Meanwhile, the entire European Union has enacted an outright ban on the use of neonicotinoids on crops, home lawns, and gardens
But in the small town of Hackensack, Minnesota, a small company named Mann Lake Limited stands as David against Goliath.
The company was started by Betty and Jack Thomas, who were hobby beekeepers 30 years ago. But as bees and supplies grew scarce, they took matters into their own hands.
“Let’s start a little bee keeping supply business as a cottage industry out at the lake,” Jack said.
It wasn’t long before business boomed. They now employ 350 people, making their business larger than the town in which they are located. Those 350 employees make everything from the hives to the food bees eat in the off season. They supply beekeepers large and small, from Minnesota to the Middle East, and have recently opened a new facility in Wilkes-Barre, Pennsylvania.
“When you are a hobby beekeeper you start out with the equipment which we make,” Jack said. “Now you need bees to put in that equipment.” And so, millions of bees arrive at Mann Lake Limited in early May, after a 30-hour nonstop run from California, where the new bees are bred. They come in 2,000 wooden crates, stacked onto pallets. Each box holds a queen, and 15,000 worker bees.

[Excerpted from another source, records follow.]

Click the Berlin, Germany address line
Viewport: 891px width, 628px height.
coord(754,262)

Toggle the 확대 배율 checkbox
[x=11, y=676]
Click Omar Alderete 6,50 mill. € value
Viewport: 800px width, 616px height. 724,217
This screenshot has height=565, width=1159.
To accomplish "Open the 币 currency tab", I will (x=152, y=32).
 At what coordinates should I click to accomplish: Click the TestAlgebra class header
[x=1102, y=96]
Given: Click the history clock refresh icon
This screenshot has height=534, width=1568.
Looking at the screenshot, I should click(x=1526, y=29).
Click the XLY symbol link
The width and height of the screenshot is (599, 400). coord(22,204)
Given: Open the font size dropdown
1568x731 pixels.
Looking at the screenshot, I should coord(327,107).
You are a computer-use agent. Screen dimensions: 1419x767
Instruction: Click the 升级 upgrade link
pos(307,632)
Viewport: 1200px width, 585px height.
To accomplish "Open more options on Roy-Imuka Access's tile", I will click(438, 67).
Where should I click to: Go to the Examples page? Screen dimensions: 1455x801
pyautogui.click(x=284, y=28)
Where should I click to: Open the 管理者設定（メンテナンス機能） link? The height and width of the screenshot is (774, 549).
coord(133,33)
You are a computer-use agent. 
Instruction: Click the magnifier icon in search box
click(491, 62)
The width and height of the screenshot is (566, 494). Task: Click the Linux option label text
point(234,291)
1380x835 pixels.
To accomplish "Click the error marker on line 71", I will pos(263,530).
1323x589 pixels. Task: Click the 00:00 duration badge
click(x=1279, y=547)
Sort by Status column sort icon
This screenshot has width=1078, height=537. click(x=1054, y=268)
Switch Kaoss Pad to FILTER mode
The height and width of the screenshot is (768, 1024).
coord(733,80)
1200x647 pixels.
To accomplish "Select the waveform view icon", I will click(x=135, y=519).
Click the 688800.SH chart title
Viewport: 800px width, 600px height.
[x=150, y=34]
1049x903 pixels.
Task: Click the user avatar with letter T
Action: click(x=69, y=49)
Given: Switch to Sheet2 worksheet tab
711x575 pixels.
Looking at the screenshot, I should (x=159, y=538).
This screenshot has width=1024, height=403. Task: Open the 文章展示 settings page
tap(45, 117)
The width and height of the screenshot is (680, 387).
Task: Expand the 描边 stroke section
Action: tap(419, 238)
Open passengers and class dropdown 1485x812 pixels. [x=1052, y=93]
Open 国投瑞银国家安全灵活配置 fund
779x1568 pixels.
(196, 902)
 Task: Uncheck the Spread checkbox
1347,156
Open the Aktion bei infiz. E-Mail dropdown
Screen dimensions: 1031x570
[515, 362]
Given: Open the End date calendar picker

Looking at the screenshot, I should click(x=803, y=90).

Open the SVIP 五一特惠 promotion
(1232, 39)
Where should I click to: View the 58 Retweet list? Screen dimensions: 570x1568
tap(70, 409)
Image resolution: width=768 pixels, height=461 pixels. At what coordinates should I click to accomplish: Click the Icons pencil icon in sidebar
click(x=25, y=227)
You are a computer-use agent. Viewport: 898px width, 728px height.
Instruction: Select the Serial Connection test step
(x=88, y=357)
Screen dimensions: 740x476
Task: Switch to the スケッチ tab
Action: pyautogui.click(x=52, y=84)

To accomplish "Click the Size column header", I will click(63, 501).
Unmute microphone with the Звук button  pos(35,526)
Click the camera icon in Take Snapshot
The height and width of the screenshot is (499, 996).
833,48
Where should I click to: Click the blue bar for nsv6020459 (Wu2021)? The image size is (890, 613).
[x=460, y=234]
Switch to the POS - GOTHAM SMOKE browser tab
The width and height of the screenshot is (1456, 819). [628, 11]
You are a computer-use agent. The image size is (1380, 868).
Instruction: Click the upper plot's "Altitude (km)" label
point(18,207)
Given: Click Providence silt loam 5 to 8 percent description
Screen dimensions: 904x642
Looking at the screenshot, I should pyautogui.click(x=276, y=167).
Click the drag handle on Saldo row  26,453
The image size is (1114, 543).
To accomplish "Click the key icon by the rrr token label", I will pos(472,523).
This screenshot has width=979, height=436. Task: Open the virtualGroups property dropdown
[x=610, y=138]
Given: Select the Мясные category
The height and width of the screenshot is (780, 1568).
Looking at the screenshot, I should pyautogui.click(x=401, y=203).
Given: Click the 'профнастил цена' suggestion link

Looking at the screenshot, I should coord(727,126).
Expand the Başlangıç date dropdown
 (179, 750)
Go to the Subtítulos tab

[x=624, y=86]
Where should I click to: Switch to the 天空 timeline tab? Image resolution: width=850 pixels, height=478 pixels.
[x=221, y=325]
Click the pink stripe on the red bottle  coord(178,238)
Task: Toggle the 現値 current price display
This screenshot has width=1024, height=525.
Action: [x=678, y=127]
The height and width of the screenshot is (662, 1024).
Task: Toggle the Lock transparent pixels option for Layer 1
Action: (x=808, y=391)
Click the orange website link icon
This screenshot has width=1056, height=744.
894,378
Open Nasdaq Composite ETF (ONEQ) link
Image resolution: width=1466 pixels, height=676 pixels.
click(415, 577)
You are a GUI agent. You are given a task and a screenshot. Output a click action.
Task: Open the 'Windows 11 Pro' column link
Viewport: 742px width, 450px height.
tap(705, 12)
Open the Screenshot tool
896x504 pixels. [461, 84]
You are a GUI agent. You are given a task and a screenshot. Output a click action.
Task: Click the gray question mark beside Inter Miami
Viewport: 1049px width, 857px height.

Nationwide, the problems that both commercial and hobby beekeepers have is keeping their bees alive and away from the pesticides that appear to be annihilating them.
“Always in the back of the mind is: What else can we do?” Jack said. “Where can we expand? What new products can we come up with?”
It’s all to give bees a fighting chance.
Betty and Jack, like some other socially responsible businesses such as Juan Valdez Coffee and New Belgium Brewing, have since turned their business over to their employees through an employee stock ownership plan. In essence, their business’ “worker bees” are also now the owners “the colony,” and all share a vision to prevent a catastrophic collapse of the nation’s food supply.
One can only hope that as in the biblical story, David defeats the mighty Goliath.